═════ Task data
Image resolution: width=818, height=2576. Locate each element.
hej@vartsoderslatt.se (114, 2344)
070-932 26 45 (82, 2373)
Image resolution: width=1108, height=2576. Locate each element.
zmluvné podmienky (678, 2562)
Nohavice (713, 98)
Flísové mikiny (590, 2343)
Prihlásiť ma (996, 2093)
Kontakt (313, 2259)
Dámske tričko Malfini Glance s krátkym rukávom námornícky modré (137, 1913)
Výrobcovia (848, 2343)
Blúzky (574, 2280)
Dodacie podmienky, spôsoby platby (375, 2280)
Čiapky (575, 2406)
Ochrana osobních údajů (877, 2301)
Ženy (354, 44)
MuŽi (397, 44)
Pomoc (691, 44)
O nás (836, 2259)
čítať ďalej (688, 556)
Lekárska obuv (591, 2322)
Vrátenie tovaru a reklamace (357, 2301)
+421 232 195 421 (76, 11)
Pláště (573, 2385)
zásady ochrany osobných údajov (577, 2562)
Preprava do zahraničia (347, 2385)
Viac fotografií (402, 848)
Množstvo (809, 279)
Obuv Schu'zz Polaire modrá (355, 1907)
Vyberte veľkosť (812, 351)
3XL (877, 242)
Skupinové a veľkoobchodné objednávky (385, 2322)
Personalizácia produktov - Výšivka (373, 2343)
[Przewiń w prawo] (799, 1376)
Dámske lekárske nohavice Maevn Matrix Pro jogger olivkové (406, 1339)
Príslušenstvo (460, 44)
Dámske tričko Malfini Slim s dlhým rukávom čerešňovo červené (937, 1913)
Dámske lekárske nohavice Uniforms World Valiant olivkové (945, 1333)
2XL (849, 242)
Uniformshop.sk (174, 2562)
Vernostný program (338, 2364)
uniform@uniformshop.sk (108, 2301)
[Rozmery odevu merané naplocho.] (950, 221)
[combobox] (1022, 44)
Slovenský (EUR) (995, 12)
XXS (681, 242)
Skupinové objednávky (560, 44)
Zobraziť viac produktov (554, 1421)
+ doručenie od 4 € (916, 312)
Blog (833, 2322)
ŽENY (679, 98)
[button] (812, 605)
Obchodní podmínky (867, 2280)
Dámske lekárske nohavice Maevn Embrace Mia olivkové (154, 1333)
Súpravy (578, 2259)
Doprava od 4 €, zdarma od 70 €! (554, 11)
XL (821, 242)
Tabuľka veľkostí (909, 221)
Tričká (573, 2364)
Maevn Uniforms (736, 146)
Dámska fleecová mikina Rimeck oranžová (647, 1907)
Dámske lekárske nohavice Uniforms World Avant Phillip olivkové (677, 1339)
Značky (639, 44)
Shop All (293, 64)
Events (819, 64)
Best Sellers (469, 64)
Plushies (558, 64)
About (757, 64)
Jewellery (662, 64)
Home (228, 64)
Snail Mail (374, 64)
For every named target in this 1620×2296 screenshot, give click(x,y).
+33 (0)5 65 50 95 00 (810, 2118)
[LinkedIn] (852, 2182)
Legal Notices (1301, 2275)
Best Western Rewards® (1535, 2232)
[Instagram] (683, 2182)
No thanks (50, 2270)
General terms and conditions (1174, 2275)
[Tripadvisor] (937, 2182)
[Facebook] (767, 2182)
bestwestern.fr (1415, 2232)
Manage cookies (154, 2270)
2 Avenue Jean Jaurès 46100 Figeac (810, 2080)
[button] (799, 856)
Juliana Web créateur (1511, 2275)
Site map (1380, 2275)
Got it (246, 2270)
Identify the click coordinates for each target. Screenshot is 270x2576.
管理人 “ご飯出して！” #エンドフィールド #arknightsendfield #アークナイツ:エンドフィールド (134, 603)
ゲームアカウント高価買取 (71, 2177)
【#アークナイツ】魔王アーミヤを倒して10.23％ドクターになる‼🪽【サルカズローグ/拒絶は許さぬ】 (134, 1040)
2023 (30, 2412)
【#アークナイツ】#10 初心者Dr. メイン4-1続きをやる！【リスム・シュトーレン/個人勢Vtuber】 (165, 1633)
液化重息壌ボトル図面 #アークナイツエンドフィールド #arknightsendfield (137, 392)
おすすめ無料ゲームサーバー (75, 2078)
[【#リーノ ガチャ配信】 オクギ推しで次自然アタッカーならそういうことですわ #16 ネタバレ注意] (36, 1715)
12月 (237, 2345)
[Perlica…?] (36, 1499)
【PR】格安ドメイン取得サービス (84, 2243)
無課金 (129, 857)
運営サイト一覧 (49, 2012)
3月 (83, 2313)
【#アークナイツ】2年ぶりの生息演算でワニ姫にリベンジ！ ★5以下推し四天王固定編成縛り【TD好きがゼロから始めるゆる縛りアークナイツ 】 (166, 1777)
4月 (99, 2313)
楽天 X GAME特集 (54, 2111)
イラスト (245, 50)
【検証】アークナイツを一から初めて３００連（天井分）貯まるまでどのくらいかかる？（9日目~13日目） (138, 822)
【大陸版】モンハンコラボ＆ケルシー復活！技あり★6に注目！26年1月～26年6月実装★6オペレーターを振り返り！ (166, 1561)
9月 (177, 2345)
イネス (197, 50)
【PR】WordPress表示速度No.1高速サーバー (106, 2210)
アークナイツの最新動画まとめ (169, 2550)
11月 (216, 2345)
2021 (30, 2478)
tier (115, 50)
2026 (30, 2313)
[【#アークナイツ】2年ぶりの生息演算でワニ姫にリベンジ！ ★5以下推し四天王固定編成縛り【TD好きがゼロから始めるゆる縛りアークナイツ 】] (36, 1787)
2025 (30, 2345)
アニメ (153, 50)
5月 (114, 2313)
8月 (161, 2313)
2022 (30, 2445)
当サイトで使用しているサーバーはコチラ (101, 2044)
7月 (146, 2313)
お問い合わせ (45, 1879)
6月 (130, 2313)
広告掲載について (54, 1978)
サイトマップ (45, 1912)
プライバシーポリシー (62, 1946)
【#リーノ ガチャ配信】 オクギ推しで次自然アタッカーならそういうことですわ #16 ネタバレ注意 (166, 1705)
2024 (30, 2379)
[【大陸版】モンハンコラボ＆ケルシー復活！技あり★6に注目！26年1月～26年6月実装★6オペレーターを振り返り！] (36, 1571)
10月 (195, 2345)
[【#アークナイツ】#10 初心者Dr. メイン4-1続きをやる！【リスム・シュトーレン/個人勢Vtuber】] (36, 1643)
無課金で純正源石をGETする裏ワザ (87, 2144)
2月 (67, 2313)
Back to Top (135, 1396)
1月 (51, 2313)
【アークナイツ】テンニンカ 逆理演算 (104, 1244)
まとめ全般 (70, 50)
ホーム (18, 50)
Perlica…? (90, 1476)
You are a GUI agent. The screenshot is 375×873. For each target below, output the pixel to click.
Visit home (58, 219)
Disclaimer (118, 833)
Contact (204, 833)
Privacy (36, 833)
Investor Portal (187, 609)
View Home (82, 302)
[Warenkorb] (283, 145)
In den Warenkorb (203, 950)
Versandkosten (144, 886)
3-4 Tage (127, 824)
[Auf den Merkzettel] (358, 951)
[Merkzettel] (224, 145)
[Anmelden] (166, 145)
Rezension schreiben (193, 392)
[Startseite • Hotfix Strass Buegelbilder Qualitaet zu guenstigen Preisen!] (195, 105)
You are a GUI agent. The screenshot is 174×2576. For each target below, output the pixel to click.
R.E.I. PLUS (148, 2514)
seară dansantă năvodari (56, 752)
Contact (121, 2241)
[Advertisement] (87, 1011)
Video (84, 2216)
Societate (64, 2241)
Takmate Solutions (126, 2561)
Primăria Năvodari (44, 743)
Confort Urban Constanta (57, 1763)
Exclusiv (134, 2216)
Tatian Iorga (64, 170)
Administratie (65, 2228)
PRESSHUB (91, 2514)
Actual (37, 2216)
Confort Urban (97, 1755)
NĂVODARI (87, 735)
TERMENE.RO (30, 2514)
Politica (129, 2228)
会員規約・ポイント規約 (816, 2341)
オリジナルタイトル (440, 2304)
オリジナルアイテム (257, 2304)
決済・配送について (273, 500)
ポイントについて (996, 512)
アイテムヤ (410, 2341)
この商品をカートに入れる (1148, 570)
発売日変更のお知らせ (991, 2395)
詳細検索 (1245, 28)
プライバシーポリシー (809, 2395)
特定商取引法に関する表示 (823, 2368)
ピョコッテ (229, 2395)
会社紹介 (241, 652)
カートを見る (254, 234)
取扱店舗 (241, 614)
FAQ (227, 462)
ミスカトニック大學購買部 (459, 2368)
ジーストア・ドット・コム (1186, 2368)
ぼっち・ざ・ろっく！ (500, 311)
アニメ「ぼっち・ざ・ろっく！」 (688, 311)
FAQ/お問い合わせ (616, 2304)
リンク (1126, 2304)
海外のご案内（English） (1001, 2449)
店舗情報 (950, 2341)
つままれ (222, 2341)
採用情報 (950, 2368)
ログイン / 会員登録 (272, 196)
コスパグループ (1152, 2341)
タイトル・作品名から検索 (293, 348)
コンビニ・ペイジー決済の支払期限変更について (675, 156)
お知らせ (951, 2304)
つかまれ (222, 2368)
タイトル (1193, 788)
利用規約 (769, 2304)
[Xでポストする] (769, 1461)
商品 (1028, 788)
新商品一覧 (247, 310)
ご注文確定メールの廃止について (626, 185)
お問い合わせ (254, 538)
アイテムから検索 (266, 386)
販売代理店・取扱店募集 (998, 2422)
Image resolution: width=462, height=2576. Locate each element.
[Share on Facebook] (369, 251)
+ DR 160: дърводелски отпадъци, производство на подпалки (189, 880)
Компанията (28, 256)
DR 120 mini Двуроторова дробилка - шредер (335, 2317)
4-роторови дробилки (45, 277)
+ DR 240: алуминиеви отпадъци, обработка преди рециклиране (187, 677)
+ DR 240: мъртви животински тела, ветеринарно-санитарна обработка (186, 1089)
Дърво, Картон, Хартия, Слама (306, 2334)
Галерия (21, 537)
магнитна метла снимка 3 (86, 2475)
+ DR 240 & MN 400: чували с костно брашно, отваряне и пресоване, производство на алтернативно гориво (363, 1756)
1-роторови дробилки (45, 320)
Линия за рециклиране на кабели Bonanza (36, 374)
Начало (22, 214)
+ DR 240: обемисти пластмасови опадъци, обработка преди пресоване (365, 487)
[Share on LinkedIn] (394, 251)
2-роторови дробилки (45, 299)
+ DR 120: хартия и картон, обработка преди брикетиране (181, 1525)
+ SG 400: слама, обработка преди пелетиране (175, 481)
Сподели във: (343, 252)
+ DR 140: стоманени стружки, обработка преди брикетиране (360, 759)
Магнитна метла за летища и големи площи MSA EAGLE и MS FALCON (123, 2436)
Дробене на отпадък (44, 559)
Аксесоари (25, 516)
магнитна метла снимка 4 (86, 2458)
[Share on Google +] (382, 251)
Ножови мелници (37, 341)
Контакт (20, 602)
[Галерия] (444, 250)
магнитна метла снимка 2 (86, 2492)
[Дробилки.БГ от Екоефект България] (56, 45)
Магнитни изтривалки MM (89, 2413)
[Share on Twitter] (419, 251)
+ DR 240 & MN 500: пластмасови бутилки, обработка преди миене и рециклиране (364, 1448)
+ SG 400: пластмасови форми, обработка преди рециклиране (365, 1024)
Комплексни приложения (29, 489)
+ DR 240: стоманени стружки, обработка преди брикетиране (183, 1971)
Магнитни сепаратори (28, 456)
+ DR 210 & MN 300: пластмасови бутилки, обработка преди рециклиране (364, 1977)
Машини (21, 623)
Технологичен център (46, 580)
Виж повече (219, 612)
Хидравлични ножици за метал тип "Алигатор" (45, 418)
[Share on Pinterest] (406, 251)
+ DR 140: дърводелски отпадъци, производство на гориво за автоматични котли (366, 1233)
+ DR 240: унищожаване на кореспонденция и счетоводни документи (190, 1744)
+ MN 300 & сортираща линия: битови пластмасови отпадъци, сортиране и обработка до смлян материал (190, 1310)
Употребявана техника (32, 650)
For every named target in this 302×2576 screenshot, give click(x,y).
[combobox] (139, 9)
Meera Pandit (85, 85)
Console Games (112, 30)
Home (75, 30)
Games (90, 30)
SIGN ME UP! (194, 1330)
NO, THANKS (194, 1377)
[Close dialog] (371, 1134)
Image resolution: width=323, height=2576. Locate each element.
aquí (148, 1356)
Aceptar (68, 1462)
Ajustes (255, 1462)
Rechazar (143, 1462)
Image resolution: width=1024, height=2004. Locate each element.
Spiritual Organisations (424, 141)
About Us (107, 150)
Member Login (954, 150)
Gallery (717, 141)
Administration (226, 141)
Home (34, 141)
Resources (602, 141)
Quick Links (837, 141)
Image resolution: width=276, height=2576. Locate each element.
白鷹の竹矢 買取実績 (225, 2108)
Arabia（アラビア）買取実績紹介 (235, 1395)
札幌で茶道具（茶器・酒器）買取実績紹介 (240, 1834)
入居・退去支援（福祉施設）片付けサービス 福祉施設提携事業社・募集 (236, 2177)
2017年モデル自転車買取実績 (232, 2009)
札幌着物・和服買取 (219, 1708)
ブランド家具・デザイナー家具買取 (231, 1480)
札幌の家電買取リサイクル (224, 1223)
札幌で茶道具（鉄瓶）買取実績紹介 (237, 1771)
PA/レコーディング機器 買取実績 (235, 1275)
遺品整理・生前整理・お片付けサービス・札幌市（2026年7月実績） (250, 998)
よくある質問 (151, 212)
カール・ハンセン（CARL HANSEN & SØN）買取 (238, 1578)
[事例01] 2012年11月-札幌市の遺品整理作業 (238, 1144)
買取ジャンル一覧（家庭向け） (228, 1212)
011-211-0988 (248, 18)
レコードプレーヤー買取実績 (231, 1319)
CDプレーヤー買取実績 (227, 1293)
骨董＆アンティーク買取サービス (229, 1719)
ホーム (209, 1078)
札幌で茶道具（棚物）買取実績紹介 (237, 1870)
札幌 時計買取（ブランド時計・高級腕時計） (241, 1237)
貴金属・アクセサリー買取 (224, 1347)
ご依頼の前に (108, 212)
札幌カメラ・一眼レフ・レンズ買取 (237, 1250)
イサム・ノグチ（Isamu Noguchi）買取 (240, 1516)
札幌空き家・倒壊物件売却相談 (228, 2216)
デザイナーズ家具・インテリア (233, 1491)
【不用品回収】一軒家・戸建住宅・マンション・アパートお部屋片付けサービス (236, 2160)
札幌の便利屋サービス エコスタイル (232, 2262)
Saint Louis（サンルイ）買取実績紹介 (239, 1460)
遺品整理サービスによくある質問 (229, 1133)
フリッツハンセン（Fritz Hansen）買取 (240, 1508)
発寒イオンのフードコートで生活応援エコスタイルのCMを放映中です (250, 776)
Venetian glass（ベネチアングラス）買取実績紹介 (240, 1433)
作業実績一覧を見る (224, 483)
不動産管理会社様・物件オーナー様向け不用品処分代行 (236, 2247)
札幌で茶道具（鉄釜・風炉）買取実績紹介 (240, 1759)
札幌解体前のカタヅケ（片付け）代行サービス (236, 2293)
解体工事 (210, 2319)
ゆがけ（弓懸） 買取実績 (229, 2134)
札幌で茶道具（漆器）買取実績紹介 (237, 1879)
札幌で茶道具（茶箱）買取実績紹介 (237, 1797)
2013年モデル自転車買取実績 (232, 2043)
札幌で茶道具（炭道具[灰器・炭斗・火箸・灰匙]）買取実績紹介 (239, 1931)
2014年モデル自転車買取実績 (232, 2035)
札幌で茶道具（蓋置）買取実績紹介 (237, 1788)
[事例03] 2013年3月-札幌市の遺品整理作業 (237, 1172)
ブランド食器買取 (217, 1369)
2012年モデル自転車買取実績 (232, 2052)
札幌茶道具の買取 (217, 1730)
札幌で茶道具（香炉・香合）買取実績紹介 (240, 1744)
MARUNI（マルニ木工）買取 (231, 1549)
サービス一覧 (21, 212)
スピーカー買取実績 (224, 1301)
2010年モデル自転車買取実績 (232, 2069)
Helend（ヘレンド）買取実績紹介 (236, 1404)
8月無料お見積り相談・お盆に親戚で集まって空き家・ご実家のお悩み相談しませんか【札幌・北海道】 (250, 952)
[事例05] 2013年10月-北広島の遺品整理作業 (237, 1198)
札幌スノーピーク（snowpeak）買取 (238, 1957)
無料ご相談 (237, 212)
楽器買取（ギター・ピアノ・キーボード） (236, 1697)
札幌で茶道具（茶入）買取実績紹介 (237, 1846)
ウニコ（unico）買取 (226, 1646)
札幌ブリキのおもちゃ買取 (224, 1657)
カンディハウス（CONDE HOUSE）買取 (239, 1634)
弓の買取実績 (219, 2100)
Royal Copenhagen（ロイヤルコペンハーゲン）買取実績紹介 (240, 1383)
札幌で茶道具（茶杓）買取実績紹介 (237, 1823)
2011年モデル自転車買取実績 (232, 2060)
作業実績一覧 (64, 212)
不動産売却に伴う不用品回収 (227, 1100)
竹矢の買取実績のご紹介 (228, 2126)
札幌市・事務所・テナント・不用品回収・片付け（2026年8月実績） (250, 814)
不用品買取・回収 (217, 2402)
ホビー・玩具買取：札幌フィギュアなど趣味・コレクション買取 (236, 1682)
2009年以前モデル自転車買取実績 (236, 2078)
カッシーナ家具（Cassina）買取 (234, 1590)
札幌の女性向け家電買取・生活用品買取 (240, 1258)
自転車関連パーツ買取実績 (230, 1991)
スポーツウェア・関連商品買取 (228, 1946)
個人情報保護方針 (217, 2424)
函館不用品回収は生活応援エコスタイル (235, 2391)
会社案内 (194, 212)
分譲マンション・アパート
══════════
**Problem details:**
Beginning at the line above that contains "札幌で茶道具（漆器）買取実績紹介 (237, 1879)", return each line exactly through the line that contains "札幌で茶道具（茶杓）買取実績紹介 (237, 1823)", and no others.

**Completed exercise:**
札幌で茶道具（漆器）買取実績紹介 (237, 1879)
札幌で茶道具（茶箱）買取実績紹介 (237, 1797)
2013年モデル自転車買取実績 (232, 2043)
札幌で茶道具（炭道具[灰器・炭斗・火箸・灰匙]）買取実績紹介 (239, 1931)
2014年モデル自転車買取実績 (232, 2035)
札幌で茶道具（蓋置）買取実績紹介 (237, 1788)
[事例03] 2013年3月-札幌市の遺品整理作業 (237, 1172)
ブランド食器買取 (217, 1369)
2012年モデル自転車買取実績 (232, 2052)
札幌茶道具の買取 (217, 1730)
札幌で茶道具（香炉・香合）買取実績紹介 (240, 1744)
MARUNI（マルニ木工）買取 (231, 1549)
サービス一覧 (21, 212)
スピーカー買取実績 (224, 1301)
2010年モデル自転車買取実績 (232, 2069)
Helend（ヘレンド）買取実績紹介 (236, 1404)
8月無料お見積り相談・お盆に親戚で集まって空き家・ご実家のお悩み相談しませんか【札幌・北海道】 (250, 952)
[事例05] 2013年10月-北広島の遺品整理作業 (237, 1198)
札幌スノーピーク（snowpeak）買取 (238, 1957)
無料ご相談 (237, 212)
楽器買取（ギター・ピアノ・キーボード） (236, 1697)
札幌で茶道具（茶入）買取実績紹介 (237, 1846)
ウニコ（unico）買取 (226, 1646)
札幌ブリキのおもちゃ買取 (224, 1657)
カンディハウス（CONDE HOUSE）買取 (239, 1634)
弓の買取実績 (219, 2100)
Royal Copenhagen（ロイヤルコペンハーゲン）買取実績紹介 (240, 1383)
札幌で茶道具（茶杓）買取実績紹介 (237, 1823)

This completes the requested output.